──────── DATASET ────────
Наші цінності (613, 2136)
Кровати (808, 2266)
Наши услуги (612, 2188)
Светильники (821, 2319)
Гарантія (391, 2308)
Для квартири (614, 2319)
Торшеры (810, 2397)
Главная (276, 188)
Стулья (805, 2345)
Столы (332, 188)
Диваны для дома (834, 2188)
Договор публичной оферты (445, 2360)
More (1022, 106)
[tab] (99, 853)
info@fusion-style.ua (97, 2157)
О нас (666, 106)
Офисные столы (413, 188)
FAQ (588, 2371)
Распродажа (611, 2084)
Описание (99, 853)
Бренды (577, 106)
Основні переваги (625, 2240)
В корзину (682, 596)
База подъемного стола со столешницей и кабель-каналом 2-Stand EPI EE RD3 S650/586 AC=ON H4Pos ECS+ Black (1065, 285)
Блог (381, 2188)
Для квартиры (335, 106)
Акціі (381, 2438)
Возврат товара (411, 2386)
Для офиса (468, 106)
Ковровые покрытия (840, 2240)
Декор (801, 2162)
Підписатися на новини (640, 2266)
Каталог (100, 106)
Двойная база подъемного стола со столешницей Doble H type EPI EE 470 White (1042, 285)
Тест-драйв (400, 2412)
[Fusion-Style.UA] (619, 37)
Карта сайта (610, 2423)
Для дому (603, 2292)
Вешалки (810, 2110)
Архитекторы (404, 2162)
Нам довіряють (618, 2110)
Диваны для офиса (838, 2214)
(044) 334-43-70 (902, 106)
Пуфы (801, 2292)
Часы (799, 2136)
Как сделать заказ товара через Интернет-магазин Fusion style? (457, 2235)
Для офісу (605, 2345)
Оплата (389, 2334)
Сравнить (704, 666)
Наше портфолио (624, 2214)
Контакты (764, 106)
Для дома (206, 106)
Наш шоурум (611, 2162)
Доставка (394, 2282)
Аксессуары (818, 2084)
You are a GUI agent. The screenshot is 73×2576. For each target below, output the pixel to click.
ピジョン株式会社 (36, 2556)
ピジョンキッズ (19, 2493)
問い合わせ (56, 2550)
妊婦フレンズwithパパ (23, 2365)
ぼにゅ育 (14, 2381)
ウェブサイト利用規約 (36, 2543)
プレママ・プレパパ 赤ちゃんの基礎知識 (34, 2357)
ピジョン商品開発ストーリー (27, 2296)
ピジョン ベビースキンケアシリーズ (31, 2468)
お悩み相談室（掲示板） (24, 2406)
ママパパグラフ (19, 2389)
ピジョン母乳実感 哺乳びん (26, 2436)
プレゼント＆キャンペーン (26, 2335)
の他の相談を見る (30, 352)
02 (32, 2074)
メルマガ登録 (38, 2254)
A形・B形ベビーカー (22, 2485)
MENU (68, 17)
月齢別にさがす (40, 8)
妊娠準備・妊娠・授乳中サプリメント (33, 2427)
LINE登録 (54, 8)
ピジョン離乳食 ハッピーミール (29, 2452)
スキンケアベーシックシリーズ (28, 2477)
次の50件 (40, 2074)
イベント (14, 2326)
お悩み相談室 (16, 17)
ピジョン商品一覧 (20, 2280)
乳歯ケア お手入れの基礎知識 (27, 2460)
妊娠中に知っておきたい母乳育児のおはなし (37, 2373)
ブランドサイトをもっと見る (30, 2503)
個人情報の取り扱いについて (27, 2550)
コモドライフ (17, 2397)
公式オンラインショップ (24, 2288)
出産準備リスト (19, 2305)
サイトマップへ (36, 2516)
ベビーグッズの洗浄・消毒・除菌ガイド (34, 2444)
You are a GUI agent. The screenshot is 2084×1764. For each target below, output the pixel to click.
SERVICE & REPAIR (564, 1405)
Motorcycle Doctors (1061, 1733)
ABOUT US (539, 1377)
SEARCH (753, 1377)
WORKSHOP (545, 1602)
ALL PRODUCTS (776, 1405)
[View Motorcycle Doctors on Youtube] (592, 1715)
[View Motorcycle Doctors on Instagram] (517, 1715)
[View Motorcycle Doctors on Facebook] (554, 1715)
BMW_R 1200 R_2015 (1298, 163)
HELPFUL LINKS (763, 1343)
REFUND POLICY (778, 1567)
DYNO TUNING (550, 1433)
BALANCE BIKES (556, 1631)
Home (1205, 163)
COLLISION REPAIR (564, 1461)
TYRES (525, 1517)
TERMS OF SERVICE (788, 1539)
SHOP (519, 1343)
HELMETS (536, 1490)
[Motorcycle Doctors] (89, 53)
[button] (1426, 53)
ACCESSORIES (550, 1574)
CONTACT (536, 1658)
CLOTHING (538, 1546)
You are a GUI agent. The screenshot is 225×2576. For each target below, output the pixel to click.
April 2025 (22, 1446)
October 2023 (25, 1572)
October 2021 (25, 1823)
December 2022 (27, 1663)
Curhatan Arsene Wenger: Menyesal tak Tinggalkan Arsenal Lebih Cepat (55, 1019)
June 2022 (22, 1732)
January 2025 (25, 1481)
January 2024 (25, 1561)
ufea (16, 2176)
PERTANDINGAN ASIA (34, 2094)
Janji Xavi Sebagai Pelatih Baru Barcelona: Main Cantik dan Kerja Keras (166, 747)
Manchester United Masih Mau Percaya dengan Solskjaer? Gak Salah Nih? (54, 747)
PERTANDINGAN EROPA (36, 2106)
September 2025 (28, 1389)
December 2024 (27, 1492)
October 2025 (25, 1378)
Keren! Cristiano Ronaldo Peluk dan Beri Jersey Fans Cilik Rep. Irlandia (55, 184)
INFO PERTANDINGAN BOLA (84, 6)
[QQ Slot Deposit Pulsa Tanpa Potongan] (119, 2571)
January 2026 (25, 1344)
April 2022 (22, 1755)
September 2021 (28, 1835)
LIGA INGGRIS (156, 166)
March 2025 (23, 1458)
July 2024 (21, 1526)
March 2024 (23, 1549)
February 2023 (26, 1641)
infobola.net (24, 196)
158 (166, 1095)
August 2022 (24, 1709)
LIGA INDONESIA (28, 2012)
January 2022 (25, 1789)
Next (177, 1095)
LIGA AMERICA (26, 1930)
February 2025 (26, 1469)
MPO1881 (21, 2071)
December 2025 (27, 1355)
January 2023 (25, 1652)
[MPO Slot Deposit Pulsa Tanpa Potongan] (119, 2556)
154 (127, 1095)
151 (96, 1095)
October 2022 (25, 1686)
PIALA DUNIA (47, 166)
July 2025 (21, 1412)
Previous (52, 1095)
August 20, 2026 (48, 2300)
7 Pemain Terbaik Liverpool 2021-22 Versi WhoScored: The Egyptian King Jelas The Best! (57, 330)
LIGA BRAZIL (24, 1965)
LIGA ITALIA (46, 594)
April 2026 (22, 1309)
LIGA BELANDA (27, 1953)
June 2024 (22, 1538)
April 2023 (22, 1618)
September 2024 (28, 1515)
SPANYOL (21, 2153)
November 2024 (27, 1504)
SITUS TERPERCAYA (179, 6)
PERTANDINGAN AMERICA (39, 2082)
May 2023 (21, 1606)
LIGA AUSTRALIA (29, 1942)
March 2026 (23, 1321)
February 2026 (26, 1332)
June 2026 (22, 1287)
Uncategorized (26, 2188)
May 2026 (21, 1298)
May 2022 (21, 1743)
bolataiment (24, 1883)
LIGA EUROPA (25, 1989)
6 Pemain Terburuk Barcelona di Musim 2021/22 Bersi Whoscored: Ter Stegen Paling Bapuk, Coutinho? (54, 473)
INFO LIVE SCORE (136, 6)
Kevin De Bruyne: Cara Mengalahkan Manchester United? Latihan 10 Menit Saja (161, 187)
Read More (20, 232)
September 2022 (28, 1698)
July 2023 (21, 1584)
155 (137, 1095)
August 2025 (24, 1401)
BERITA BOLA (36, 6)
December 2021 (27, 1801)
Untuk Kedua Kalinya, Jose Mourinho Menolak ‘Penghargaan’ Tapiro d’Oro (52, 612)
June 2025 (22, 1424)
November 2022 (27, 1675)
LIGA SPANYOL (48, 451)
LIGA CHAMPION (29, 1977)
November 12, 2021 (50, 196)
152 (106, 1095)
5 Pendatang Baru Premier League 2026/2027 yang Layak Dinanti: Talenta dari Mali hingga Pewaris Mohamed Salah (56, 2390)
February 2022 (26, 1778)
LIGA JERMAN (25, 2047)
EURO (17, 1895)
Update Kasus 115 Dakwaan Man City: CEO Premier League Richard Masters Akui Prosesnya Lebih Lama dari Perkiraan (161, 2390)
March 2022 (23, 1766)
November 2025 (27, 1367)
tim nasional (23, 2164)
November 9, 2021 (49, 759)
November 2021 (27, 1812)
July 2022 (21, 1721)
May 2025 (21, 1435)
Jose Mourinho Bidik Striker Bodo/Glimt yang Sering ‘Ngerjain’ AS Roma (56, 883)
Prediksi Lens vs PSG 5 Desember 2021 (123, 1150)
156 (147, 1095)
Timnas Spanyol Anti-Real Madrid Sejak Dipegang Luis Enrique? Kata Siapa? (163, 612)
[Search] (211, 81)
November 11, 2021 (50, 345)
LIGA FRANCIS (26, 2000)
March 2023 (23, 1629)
────────
__TASK__. Above are records; repeat only the lines starting at the line with "LIGA BRAZIL (24, 1965)" and ending at the line with "March 2022 (23, 1766)", exactly as they appear, both included.

__RESULT OF THIS TASK__.
LIGA BRAZIL (24, 1965)
LIGA ITALIA (46, 594)
April 2026 (22, 1309)
LIGA BELANDA (27, 1953)
June 2024 (22, 1538)
April 2023 (22, 1618)
September 2024 (28, 1515)
SPANYOL (21, 2153)
November 2024 (27, 1504)
SITUS TERPERCAYA (179, 6)
PERTANDINGAN AMERICA (39, 2082)
May 2023 (21, 1606)
LIGA AUSTRALIA (29, 1942)
March 2026 (23, 1321)
February 2026 (26, 1332)
June 2026 (22, 1287)
Uncategorized (26, 2188)
May 2026 (21, 1298)
May 2022 (21, 1743)
bolataiment (24, 1883)
LIGA EUROPA (25, 1989)
6 Pemain Terburuk Barcelona di Musim 2021/22 Bersi Whoscored: Ter Stegen Paling Bapuk, Coutinho? (54, 473)
INFO LIVE SCORE (136, 6)
Kevin De Bruyne: Cara Mengalahkan Manchester United? Latihan 10 Menit Saja (161, 187)
Read More (20, 232)
September 2022 (28, 1698)
July 2023 (21, 1584)
155 (137, 1095)
August 2025 (24, 1401)
BERITA BOLA (36, 6)
December 2021 (27, 1801)
Untuk Kedua Kalinya, Jose Mourinho Menolak ‘Penghargaan’ Tapiro d’Oro (52, 612)
June 2025 (22, 1424)
November 2022 (27, 1675)
LIGA SPANYOL (48, 451)
LIGA CHAMPION (29, 1977)
November 12, 2021 (50, 196)
152 (106, 1095)
5 Pendatang Baru Premier League 2026/2027 yang Layak Dinanti: Talenta dari Mali hingga Pewaris Mohamed Salah (56, 2390)
February 2022 (26, 1778)
LIGA JERMAN (25, 2047)
EURO (17, 1895)
Update Kasus 115 Dakwaan Man City: CEO Premier League Richard Masters Akui Prosesnya Lebih Lama dari Perkiraan (161, 2390)
March 2022 (23, 1766)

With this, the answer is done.